• Data records:
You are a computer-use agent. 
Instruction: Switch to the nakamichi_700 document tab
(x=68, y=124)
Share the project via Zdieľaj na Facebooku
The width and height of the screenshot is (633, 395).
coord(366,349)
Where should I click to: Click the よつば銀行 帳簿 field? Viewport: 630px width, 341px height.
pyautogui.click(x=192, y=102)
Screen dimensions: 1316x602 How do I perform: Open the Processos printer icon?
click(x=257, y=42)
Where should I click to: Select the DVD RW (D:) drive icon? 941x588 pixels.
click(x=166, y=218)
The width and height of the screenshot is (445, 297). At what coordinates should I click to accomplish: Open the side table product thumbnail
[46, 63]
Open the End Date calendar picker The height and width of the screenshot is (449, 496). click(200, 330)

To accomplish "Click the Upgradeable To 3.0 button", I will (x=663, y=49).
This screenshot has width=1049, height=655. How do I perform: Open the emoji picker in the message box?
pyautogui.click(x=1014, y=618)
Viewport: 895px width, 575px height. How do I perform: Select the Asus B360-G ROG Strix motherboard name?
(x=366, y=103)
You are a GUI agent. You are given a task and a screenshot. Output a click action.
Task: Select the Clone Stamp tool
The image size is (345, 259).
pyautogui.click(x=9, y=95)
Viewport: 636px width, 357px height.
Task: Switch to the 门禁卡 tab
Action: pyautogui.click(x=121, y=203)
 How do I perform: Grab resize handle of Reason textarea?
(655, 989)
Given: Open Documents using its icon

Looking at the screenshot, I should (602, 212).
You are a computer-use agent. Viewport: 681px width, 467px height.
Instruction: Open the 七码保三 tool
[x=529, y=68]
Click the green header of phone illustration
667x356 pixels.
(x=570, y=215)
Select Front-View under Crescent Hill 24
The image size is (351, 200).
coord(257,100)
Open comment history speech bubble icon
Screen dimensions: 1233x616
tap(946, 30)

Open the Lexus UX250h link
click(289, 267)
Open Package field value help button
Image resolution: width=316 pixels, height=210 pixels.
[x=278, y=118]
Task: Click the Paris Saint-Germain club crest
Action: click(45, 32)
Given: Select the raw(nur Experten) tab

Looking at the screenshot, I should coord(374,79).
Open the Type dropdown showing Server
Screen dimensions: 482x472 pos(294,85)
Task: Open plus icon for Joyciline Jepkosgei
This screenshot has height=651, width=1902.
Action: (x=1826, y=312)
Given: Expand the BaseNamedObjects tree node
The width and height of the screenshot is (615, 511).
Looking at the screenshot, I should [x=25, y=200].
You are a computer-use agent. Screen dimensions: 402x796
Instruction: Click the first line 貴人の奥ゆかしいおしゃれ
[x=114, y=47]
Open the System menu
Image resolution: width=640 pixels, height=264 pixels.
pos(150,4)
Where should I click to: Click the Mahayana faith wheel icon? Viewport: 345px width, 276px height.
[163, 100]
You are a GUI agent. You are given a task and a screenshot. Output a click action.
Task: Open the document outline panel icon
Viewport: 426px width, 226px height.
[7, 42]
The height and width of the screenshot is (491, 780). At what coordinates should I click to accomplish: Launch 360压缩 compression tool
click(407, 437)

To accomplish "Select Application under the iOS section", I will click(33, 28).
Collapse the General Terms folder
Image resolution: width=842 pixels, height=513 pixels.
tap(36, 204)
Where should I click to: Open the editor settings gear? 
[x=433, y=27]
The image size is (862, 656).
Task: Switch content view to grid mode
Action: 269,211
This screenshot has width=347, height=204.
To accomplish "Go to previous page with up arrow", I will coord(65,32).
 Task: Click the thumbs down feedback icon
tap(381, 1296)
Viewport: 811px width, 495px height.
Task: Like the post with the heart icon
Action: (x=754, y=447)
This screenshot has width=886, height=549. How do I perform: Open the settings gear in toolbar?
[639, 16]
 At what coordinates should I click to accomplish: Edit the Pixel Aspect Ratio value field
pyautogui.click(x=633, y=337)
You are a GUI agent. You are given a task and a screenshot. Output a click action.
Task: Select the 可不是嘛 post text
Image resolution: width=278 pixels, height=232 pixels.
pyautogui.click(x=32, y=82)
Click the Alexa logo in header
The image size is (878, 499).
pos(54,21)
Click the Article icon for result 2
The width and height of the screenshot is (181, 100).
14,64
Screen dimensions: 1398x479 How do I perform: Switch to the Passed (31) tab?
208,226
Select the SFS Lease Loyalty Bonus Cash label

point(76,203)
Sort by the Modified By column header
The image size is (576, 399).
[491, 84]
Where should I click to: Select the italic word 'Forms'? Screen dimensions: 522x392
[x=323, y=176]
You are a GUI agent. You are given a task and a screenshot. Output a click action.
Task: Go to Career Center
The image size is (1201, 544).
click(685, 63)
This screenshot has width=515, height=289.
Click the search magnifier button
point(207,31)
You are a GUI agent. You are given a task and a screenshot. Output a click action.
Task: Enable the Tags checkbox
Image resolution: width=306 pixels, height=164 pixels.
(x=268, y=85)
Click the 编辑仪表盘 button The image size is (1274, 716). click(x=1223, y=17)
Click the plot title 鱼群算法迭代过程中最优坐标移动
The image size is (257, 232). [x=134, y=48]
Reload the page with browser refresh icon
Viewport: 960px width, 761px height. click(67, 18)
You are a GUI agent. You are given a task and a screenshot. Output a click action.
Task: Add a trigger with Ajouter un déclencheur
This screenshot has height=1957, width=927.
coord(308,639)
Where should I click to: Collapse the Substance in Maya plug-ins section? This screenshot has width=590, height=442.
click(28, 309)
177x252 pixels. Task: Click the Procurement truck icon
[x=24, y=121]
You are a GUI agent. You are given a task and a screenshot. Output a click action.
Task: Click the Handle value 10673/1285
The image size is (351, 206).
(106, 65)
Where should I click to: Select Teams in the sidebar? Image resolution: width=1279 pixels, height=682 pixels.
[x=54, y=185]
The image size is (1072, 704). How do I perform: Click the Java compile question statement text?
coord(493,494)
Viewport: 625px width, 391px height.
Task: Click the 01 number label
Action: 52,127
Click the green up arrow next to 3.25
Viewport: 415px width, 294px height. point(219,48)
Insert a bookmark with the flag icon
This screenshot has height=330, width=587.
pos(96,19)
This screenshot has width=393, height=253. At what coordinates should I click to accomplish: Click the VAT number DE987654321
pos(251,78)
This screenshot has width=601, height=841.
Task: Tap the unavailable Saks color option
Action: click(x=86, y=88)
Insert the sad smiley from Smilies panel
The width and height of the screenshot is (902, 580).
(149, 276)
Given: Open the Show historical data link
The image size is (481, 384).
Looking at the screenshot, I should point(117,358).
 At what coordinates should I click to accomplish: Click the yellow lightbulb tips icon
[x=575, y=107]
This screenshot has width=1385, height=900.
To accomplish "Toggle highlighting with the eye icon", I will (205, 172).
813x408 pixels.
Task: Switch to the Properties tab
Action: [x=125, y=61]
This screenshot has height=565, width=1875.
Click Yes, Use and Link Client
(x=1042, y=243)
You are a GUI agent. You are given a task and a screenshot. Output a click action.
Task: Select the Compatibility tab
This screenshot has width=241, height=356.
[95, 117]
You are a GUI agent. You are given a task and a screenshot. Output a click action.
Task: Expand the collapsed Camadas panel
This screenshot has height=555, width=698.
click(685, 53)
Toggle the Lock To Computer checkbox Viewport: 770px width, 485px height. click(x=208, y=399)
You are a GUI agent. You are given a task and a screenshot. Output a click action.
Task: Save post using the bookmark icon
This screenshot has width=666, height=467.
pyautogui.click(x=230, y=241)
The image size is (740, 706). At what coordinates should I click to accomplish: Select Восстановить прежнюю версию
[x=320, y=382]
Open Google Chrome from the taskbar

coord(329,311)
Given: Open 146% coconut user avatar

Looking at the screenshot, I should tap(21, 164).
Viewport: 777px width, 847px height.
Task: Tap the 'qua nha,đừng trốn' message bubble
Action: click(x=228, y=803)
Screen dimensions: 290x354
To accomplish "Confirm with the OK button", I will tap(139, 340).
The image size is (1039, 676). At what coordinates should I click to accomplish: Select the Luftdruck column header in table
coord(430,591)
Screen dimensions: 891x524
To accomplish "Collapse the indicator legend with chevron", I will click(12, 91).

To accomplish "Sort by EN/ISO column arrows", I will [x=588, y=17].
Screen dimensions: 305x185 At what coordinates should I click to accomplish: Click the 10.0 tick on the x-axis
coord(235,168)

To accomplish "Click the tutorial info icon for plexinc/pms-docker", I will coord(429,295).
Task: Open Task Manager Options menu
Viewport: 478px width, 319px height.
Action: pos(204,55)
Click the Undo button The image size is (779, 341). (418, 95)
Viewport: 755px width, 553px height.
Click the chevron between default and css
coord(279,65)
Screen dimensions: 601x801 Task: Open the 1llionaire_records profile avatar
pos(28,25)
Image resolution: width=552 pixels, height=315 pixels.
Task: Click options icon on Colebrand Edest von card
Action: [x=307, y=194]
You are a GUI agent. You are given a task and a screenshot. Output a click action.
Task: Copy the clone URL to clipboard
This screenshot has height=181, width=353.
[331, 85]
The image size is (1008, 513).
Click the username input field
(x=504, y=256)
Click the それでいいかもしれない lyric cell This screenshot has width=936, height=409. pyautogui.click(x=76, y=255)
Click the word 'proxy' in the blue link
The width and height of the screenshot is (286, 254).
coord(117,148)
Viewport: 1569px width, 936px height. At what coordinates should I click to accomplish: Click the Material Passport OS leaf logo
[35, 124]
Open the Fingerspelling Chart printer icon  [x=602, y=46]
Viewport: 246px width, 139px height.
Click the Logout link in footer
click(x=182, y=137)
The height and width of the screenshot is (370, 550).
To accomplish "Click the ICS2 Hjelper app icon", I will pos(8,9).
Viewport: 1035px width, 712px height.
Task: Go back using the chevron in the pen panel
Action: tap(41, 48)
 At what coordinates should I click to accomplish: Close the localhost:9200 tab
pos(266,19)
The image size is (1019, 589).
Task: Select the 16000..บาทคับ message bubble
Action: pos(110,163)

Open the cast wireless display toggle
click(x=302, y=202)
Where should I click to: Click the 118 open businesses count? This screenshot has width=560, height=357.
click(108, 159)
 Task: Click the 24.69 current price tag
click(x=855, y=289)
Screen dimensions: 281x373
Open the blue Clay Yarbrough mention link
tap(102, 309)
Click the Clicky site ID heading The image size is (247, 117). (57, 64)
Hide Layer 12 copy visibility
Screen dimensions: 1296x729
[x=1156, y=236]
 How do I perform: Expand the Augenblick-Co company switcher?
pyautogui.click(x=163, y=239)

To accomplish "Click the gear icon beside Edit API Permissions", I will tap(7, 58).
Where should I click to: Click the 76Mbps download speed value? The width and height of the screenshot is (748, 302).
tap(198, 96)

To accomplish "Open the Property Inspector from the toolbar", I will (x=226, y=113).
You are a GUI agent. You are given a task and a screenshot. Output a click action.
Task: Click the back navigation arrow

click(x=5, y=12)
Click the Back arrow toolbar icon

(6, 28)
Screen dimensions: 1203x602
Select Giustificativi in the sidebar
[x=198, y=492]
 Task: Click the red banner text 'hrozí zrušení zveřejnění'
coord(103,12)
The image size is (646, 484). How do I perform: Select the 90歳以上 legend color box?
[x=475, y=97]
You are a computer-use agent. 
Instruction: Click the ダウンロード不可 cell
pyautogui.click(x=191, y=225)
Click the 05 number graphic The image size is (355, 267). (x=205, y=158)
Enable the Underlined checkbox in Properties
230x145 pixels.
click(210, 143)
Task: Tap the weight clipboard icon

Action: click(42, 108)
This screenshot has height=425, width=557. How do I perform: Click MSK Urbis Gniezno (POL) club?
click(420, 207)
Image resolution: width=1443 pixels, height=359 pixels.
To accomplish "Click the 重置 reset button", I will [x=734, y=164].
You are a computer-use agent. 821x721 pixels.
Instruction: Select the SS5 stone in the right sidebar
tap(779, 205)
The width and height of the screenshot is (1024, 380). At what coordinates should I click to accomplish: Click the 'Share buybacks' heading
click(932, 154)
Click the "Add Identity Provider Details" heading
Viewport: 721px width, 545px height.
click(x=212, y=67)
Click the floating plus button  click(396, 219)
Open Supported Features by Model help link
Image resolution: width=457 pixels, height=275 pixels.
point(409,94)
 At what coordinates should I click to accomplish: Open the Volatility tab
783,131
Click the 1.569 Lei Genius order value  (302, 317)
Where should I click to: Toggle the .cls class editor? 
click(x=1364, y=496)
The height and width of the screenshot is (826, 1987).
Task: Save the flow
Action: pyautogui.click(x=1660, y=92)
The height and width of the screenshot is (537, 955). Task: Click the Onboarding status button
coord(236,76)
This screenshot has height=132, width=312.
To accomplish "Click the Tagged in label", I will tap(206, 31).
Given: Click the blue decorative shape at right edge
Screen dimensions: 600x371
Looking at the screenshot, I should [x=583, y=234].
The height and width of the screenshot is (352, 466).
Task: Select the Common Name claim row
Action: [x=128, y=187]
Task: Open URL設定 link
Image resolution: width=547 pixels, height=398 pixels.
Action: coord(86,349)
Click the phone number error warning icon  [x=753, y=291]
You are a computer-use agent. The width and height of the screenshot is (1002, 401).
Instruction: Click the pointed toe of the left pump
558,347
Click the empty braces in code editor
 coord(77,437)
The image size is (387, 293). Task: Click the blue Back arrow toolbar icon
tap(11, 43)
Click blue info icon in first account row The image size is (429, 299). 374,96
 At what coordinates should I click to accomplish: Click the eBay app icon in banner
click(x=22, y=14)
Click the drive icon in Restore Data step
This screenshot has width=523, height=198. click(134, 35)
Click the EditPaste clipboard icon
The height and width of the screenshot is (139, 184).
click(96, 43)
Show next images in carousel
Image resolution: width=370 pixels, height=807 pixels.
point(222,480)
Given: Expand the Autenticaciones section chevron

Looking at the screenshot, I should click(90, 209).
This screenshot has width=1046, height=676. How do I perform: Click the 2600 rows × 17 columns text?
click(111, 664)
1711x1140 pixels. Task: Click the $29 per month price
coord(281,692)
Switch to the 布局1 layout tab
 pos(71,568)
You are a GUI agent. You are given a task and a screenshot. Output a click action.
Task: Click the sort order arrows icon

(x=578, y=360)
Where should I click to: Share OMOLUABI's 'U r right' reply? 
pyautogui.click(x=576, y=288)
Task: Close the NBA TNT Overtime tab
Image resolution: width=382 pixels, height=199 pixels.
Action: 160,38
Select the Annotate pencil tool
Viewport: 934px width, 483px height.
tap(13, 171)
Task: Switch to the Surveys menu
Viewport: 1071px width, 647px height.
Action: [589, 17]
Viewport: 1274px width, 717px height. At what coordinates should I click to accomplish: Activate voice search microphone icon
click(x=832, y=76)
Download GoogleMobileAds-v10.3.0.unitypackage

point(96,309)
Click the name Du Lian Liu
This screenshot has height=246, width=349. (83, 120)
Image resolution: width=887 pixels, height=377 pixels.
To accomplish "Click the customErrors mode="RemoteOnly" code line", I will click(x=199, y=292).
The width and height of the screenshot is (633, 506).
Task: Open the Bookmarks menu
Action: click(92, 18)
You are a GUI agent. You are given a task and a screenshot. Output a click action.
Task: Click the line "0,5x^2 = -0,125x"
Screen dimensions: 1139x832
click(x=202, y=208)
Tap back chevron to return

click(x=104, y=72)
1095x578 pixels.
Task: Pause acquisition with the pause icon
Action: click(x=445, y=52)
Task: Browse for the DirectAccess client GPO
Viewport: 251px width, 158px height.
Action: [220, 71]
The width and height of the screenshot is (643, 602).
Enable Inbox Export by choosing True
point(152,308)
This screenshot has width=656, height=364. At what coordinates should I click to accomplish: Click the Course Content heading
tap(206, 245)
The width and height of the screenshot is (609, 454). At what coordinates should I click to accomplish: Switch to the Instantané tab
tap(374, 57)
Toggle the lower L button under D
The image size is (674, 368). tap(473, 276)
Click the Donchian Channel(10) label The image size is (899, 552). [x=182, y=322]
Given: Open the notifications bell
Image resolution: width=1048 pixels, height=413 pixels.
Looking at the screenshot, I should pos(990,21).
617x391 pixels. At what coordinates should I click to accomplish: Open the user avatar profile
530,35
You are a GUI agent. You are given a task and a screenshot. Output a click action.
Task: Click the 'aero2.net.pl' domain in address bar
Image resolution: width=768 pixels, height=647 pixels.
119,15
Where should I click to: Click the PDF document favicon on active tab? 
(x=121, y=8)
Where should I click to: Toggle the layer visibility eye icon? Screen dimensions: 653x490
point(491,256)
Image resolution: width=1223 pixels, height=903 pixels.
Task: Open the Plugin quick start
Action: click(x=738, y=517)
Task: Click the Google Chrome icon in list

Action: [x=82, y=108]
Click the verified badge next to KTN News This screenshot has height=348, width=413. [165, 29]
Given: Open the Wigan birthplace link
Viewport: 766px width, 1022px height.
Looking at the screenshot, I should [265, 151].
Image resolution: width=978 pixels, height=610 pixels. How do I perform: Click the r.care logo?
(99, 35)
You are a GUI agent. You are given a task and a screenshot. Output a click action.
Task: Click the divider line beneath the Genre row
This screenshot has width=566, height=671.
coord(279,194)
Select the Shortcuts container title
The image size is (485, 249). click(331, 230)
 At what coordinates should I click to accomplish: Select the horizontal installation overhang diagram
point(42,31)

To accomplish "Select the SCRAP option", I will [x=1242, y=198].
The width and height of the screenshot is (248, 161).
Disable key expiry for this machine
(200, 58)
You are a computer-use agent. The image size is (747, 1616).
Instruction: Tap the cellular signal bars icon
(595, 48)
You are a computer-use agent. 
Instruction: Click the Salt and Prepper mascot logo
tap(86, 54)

• Exercise brief: Nothing but a number should be given: how many lines in the records hold the word "plus".

• Exercise answer: 2